> **Activity**
Every line below needs to be returned exactly as written.

> **Source data**

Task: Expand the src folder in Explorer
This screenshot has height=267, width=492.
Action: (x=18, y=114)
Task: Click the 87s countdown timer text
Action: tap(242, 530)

> **Finished task**
Task: Expand the src folder in Explorer
This screenshot has height=267, width=492.
Action: (x=18, y=114)
Task: Click the 87s countdown timer text
Action: tap(242, 530)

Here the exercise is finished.